"If thy time with us is stated, thou art fortunate. Alexandria hath not set her limit upon our imprisonment. Yet, I shall find a niche in the house of one of my people; be not ashamed to take my place."

Without waiting for the young man to protest, the Nazarene signed him to follow, and led on through the dark to the place indicated—the remnant of an ancient house—a single standing wall of earth, sufficiently thick to be excavated to form a shallow cave. There was room enough for a pallet of straw within, and a reed matting hung before the opening. The pastor bade the young man enter, blessed him and disappeared.

Marsyas sat down in the cramped burrow, and, resting his head on his hands and his elbows on his knees, said to himself, in discomfiture:

"Beshrew the enemy that permits you to find no fault in him!"

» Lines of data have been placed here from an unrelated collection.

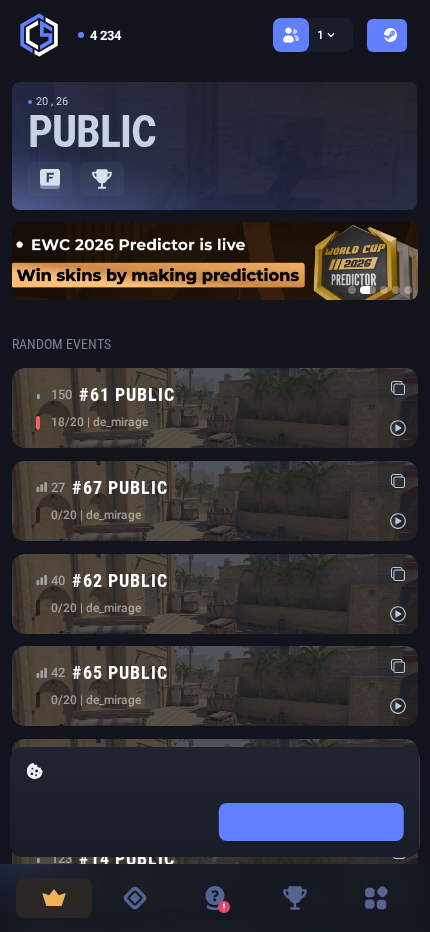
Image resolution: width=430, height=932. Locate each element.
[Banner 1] (352, 290)
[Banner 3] (384, 290)
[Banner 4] (396, 290)
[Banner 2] (368, 290)
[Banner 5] (408, 290)
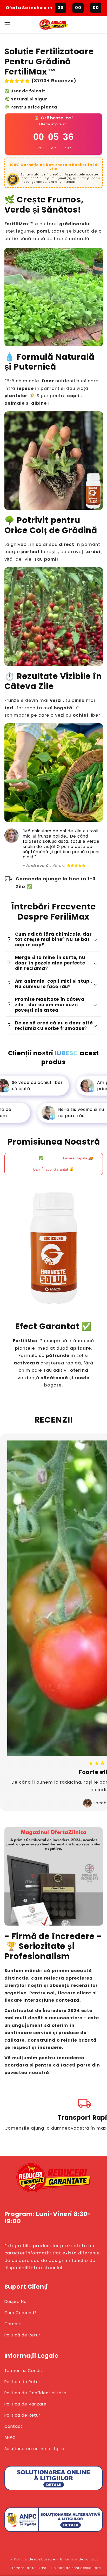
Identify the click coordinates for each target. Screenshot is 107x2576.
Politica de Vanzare (25, 2404)
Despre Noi (16, 2301)
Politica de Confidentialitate (35, 2393)
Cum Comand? (20, 2312)
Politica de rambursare (34, 2559)
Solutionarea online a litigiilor (36, 2448)
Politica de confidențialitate (76, 2568)
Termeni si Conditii (24, 2370)
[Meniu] (7, 24)
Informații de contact (79, 2559)
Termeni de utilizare (29, 2568)
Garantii (13, 2324)
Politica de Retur (22, 2381)
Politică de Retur (22, 2335)
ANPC (10, 2437)
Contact (13, 2426)
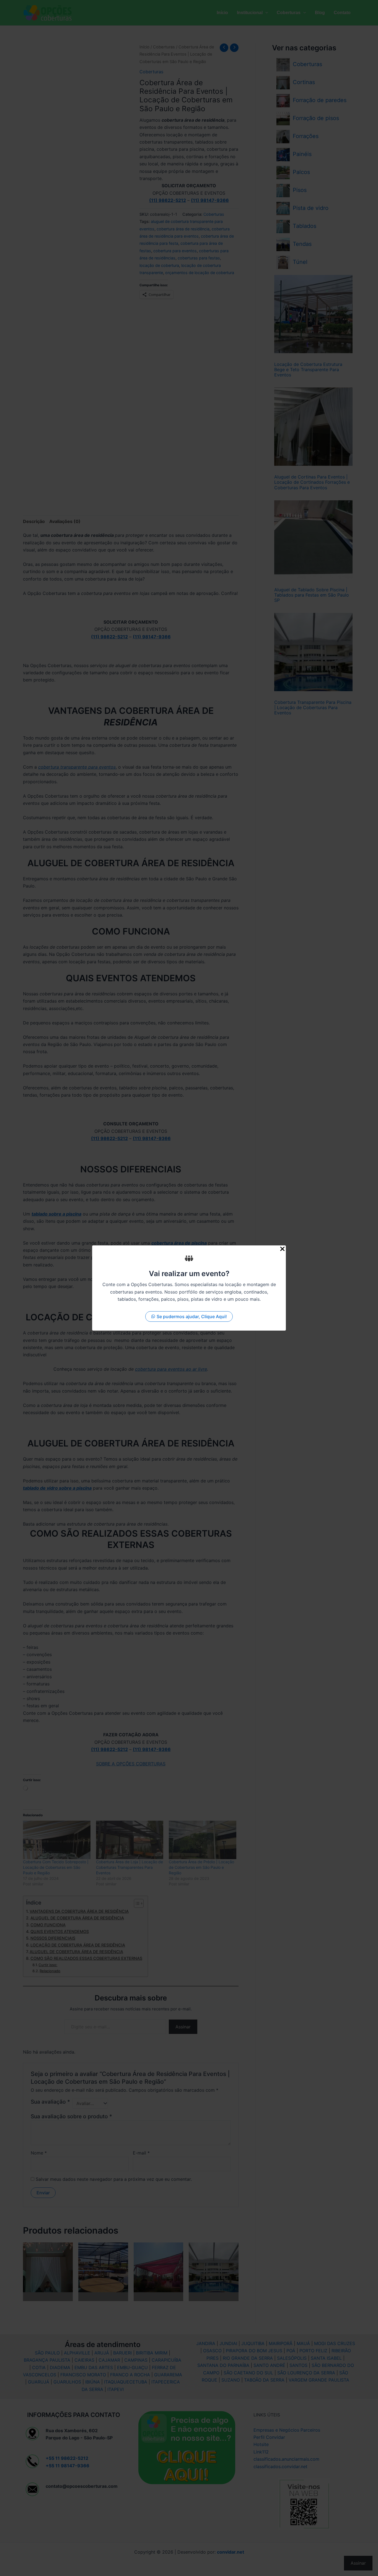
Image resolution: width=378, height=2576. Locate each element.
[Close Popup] (282, 1249)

It was not the last time in the memorable three days of imprisonment that he frowned and deprecated the excellence of his hosts.

He accepted their simple hospitality in moody helplessness, and spent his time either hovering on the outskirts of their nightly meetings, or vainly searching for a plan to escape. He noted finally that they stinted themselves food, but gave him his usual share; water appeared less often and less plentiful. The pastor was not less confident, but more withdrawn within himself: the elders became more grave, the people, oppressed and prayerful. At times, when the gradual growth of distress became more apparent, Marsyas walked apart and chid himself for his resourcelessness.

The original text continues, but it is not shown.